Milyarlık ihalelerin, ihalesiz bir şekilde pazarlık usulüyle sadece belli firmalara verildiğini söyleyen Fatih Erbakan, “Bakıyoruz, Kore’de Türkiye’nin 5’te 1’i maliyette aynı uzunlukta, aynı kalitede bir köprü yapılmış, bir tünel yapılıyor Çin’de aynı tüneli yapmışlar, aynı uzunlukta bir bakıyorsunuz Türkiye’nin 8’de 1’i maliyette. Korkunç bir kaynak aktarımı. 3 dolarlık iş 10 dolara ihale ediliyor. 10 dolarlık iş 20 dolara ihale ediliyor. Bütün bu kaynaklar aktarıldıktan sonra bu ihaleleri alan holdinglere deniliyor ki, ‘Efendim siz zahmet edip vergi ödemeyin, sizden vergi de almayacağız’ Bu sene 1.65 trilyon lira vergi muafiyeti yazmışlar bütçeye. Bu 1.65 trilyonun çok çok önemli bir kısmı bir avuç imtiyazlı holdinge yapılan vergi muafiyeti. 5 tane holdinge 10 senede 128 kez vergi muafiyeti yapılmış. Bu 128’in sadece bir tanesi 2022 Eylül ayında resmi gazetede var.
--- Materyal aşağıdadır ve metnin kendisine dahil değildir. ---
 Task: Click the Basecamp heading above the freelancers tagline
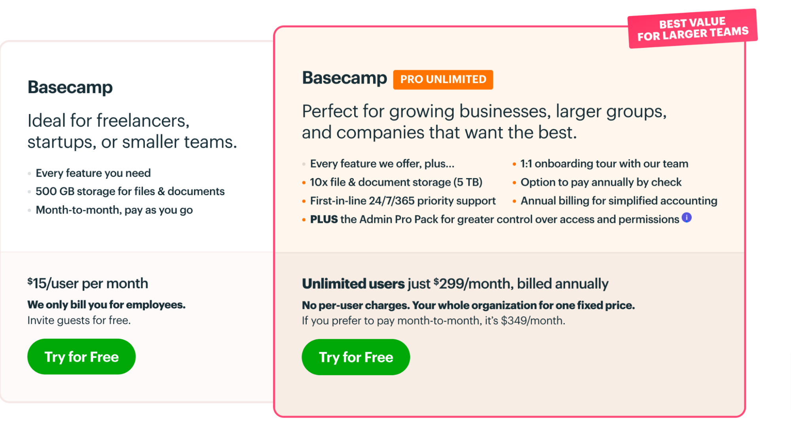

Sadece bir holdingin bir kalemde 1 milyar dolar vergi borcunu siliyor. Vergi muafiyetini devlet yapsın, biz de zaten yapacağız ama biz, çiftçiye, köylüye, dar gelirliye, küçük esnafa, Kobi’ye, vatandaşa yüzde 85’lik kesime yapacağız. Madem bizim trilyonluk vergi muafiyetleri yapacak devlet olarak imkanımız varsa, bunu 5 tane holdinge değil, bin tane sanayiciye, 10 bin tane Kobi’ye, 100 bin tane çiftçiye bölelim onlara bu vergi muafiyetini yapalım” diye konuştu.
"BU İŞLER KINAMAYLA OLMUYOR"
İsrail'in Gazze'de uyguladığı Filistin'deki katliamlarına dikkat çeken Fatih Erbakan, "Bu bir Filistin meselesi, bir Arap meselesi değil, bir Müslüman meselesi de değil bu bir insanlık meselesi. Türkiye'de Kapadokya'dan, Nevşehir'den başlayıp, Medine-i Münevvere'ye kadar Mısır'dan tutun, İran'a kadar içine alan bir büyük İsrail söz konusu. Bu işler lafla, sözle, kınamayla olmuyor. Bunu yıllardan beri görüyoruz. Ne olması lazım? Güçlü olmamız lazım. Türkiye'nin mutlaka İslam alemine öncülük etmesi lazım. Sadece Türkiye'nin, Mısır'ın, Malezya'nın, Pakistan'ın da tek başına üstesinden gelebileceği bir sorun, bir güç değil karşımızdaki. 57 Müslüman ülkenin Türkiye'nin öncülüğünde bir araya getirilmesi lazım” dedi.